Like My Father’s House, the book combines thrilling action scenes that are full of tension with wonderful writing. There’s also an intriguing sub-plot involving an injured airman that explores the sort of moral dilemmas members of The Choir face. Is saving the life of one man worth endangering the lives of others, including your comrades? Can you live with yourself if you turn away and do nothing?

By the end of the book we know, sadly, there are characters we won’t meet again. But the work must go on because the Nazis are not yet defeated and a savage beast is often most dangerous when cornered.

I found The Ghosts of Rome an utterly compelling historical thriller, full of tension and authentic detail. Although I shall be sorry for the series to end, at the same time I cannot wait for the final book.
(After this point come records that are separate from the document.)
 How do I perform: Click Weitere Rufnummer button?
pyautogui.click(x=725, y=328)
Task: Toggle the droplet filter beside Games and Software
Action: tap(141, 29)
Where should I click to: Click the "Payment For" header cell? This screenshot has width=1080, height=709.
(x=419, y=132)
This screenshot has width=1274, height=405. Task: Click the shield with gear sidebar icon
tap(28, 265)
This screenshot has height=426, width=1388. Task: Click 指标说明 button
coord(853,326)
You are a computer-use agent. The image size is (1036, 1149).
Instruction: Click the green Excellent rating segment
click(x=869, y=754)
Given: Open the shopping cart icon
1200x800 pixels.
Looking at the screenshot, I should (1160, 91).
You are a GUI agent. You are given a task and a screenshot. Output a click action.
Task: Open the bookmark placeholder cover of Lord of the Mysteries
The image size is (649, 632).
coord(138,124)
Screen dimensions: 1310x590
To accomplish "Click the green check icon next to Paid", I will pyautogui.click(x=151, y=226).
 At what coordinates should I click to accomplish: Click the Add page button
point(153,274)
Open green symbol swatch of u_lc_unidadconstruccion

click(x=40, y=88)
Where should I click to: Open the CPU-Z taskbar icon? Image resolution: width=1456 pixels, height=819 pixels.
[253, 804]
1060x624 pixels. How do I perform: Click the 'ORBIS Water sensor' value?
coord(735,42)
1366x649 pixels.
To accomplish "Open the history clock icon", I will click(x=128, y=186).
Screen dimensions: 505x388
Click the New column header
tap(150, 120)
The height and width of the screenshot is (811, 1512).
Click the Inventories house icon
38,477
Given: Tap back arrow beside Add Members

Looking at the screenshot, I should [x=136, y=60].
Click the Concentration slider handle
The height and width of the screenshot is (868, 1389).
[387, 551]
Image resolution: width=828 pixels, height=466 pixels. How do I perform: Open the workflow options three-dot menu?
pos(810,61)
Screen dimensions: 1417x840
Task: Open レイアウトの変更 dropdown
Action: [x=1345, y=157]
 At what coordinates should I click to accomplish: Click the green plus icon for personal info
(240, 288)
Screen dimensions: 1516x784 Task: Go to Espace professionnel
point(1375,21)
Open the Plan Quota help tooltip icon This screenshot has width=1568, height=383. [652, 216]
In three words: Gripping, suspenseful, immersive


About the Author

Author Joseph O'Connor

Joseph O’Connor’s fiction has been published in forty languages. His twenty books include eleven novels, among them the million-selling Star of the Sea, Ghost Light, Shadowplay and My Father’s House, a Washington Post Book of the Year. His work has been shortlisted for the LA Times Book Award, twice for the Whitbread/Costa and twice for the Walter Scott Prize for Historical Fiction and has won the Nielsen Bookscan Golden Book Award, France’s Millepages, Italy’s Premio Acerbi and Premio Napoli, an American Library Association Award, the American Ireland Fund Literary Award, the Hennessey Writer of the Year and Hall of Fame Awards, the Eason/An Post Novel of the Year Award, a Cullman Fellowship at the New York Public Library, the Irish PEN Award for Outstanding Achievement and the Prix Madeline Zepter for European Novel of the Year. He is Frank McCourt Chair of Creative Writing at the University of Limerick.